▶ **Aim of the task**: Put these lines into a numbered list, skipping any blank lines. Leave the pictures out of your answer.

Screenshot and document pointing data
§ §
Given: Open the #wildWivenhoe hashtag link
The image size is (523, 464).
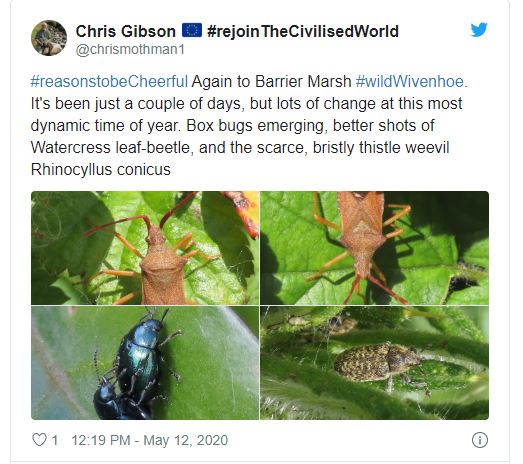Looking at the screenshot, I should 410,81.
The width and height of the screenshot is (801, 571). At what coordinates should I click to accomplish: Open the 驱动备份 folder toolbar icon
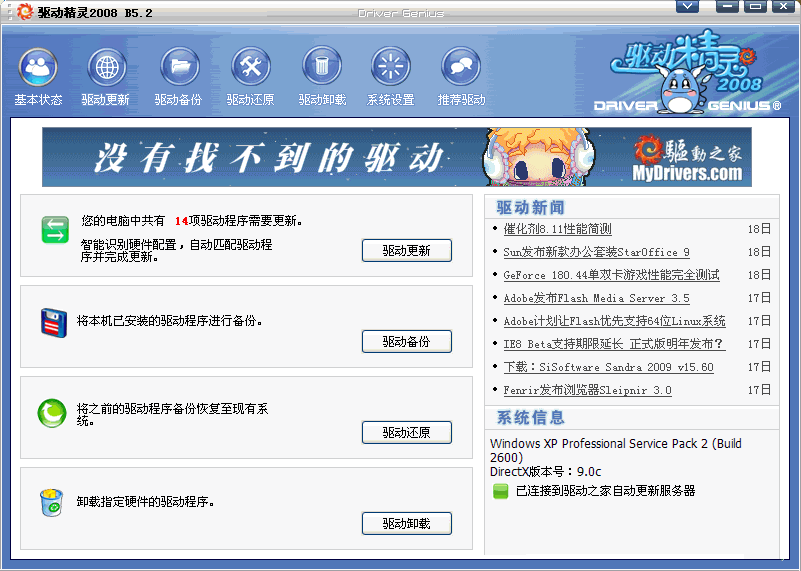click(x=178, y=68)
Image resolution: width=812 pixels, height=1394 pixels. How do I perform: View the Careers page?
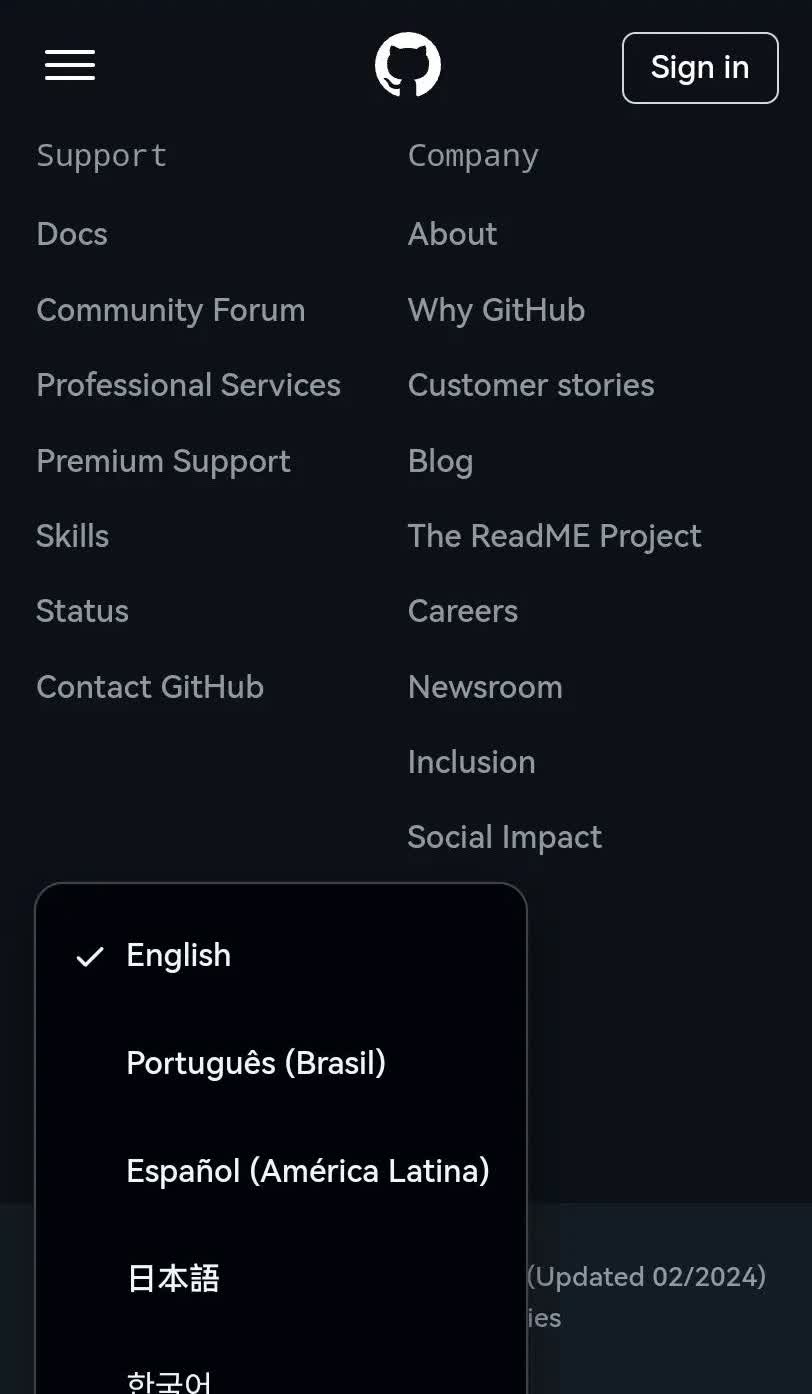click(x=462, y=611)
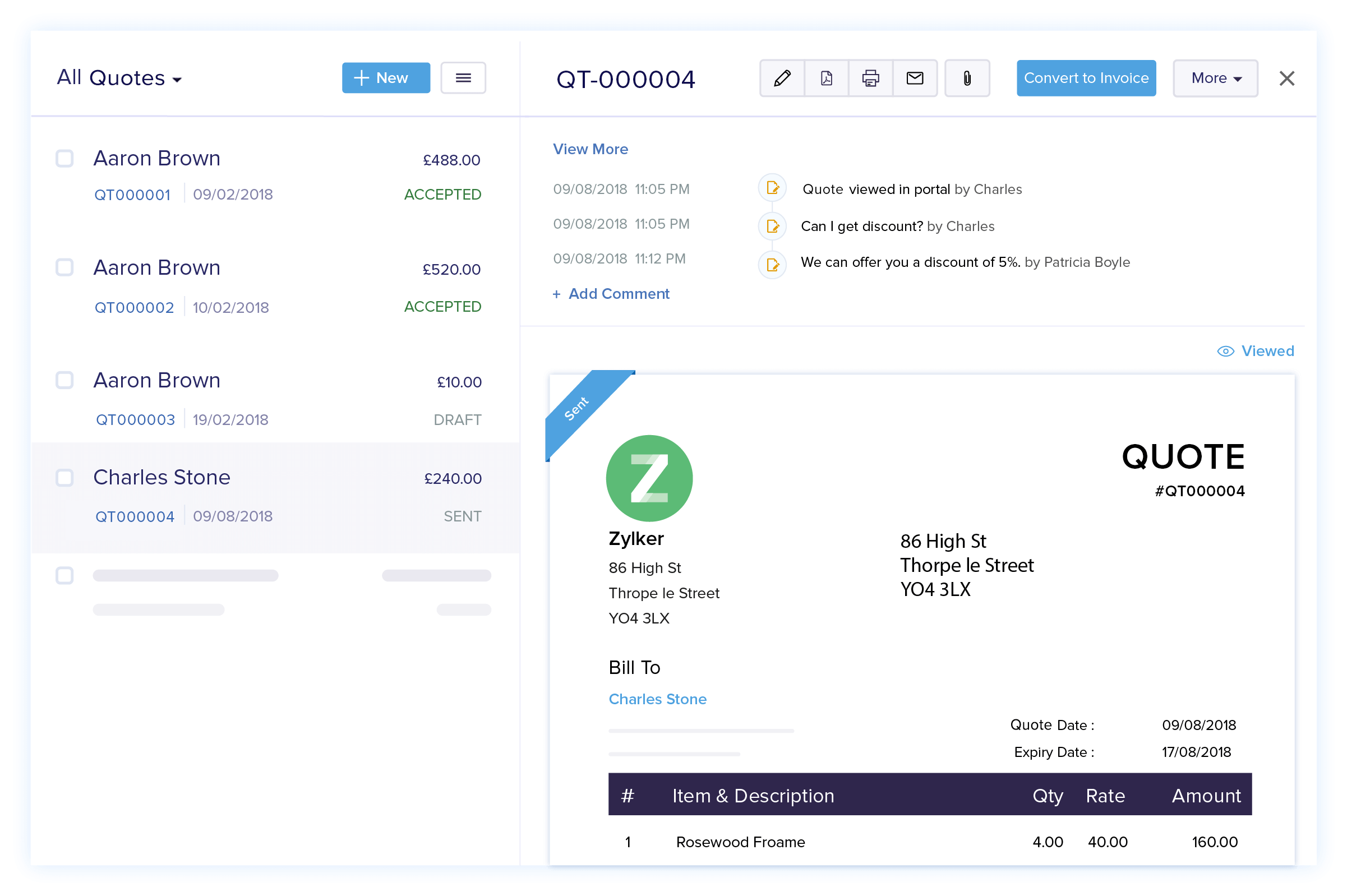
§ §
▶ **Result**:
1. Given: Open the #wildWivenhoe hashtag link
2. The image size is (523, 464).
3. Looking at the screenshot, I should 410,81.
4. The width and height of the screenshot is (801, 571). At what coordinates should I click to accomplish: Open the 驱动备份 folder toolbar icon
5. click(x=178, y=68)
6. Image resolution: width=812 pixels, height=1394 pixels. How do I perform: View the Careers page?
7. click(x=462, y=611)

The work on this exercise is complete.